Don’t Build That New Building

“The most efficient building is the one that is already built,” Buro Happold partner Alasdair Young said.

Most of the attention when it comes to sustainability is placed on new buildings, but these only make up a tiny fraction of the built environment. Panelists said organisations need to focus much more on improving the sustainability of existing buildings and wherever possible, not knock them down and build new ones, an incredibly carbon-intensive process.

Real Estate Can Be Kodak, Or It Can Heed The Pope’s Advice And Save The World
Partner Engineering's David Linkson, Multiplex's Tom Loader, Great Portland's Janine Cole, IBM's Paul Russell and Crystal Associates' Mark Jenkinson

To Carbon Tax Or Not

Gummer was lukewarm about the benefits of increased carbon taxation as a way of incentivising better sustainability performance.

“I am a capitalist and I believe in paying the cost of your actions,” he said. “We are paying the cost on the profits that the Victorians made 150 years ago.”

Other speakers were more fulsome.

“You have big organisations leading the way, but we need to get everyone up to the same standard,” Young said. “To do that we need increased regulation. We need to change the system.”

Embodied Carbon Versus Operational Efficiency

There are two different things to consider about the carbon a building emits: the “embodied carbon” emitted when a building is built, and the carbon emitted when it is up and running. The latter is seen as easier to reduce than the former, given the current way buildings are built, but embodied carbon is a bigger contributor to overall emissions.
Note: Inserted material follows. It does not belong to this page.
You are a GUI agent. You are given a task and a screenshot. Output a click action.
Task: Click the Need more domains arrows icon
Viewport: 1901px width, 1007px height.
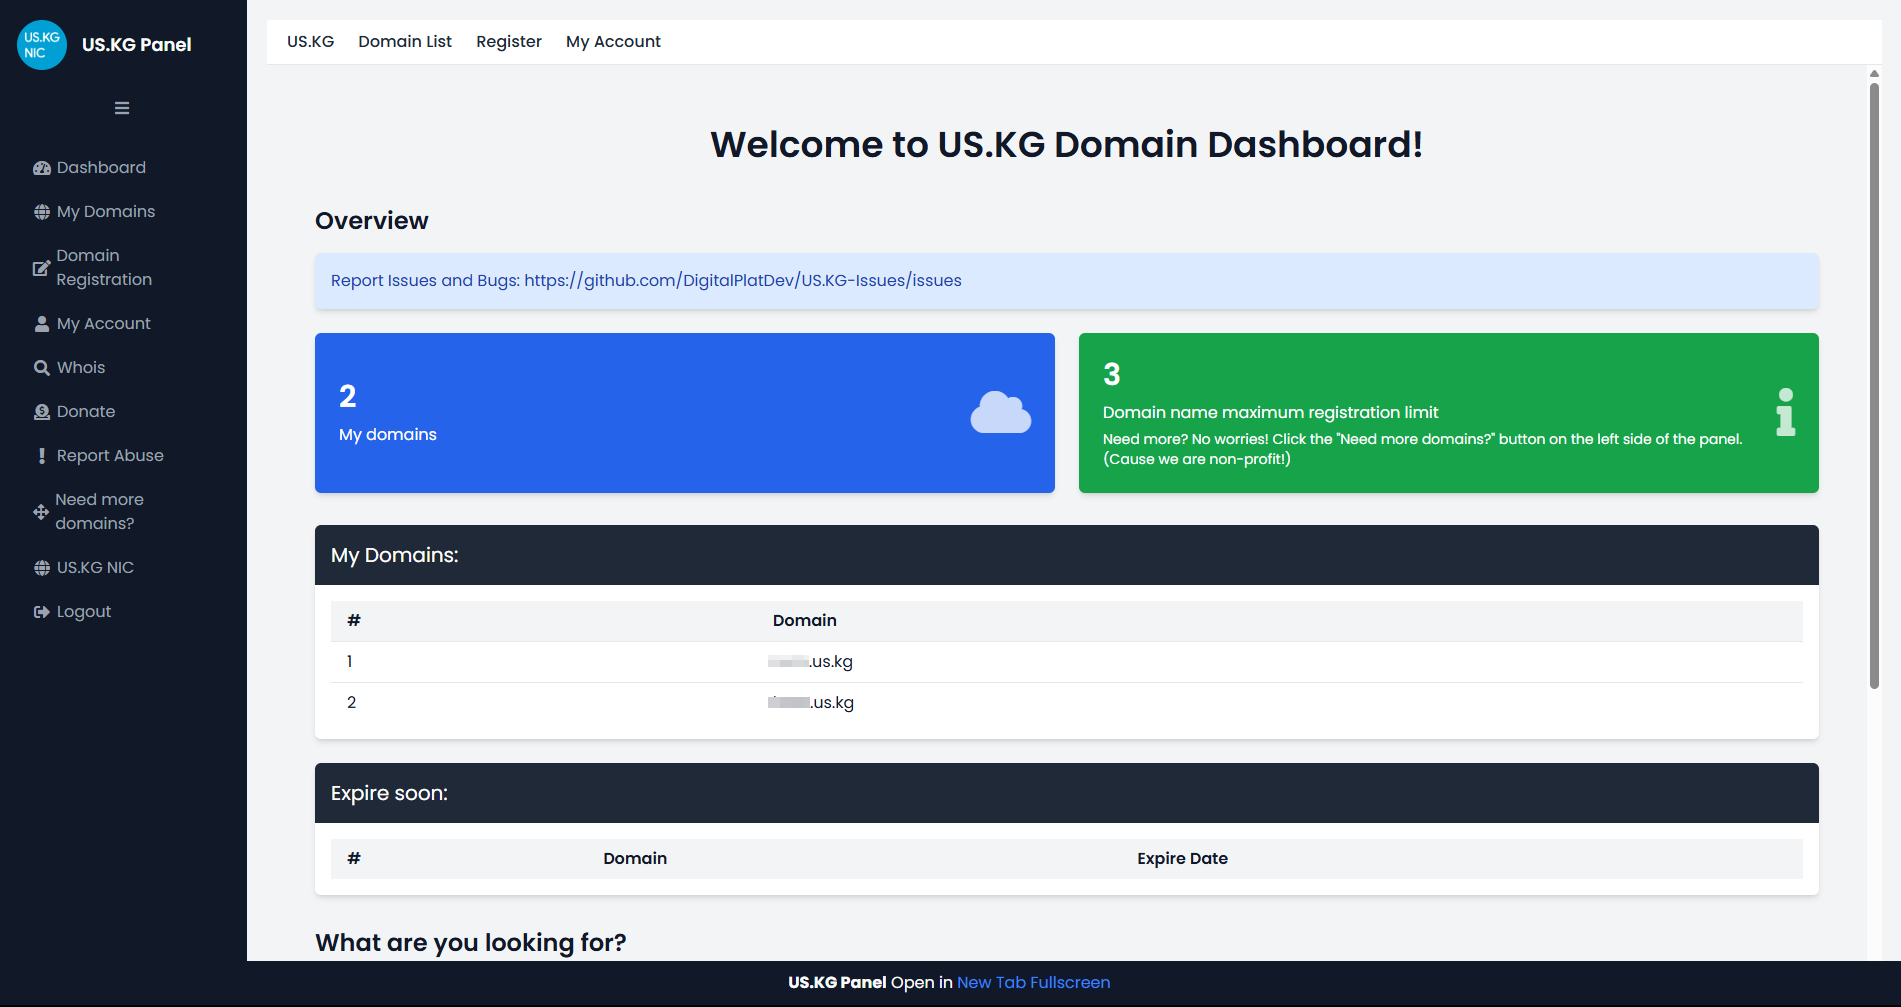pos(41,512)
“Improving the energy efficiency of buildings gives you the biggest return on investment at the moment,” Dean said. “We are accelerating the process of getting to net carbon zero from operational emissions because embodied carbon will take longer to deal with. But we think we’ll get there by 2050.”

Small Changes Help For Now, But Industry Needs To Think Radically

Dean said there is plenty of low-hanging fruit property owners could pick when it comes to improving sustainability and reducing carbon emissions: turning building lights off, for instance. But to meet the goals that bodies like the UN have outlined in order to reduce the impact of climate change, more radical, structural changes will be needed.

“We don’t really know what a zero carbon building looks like,” she said. “Things like passive cooling will require pretty big changes in how we build. And at the moment, we finish a building and hand over the running of it to the tenant. That doesn’t really make sense. There will need to be fundamental changes in how we lease and build our assets.”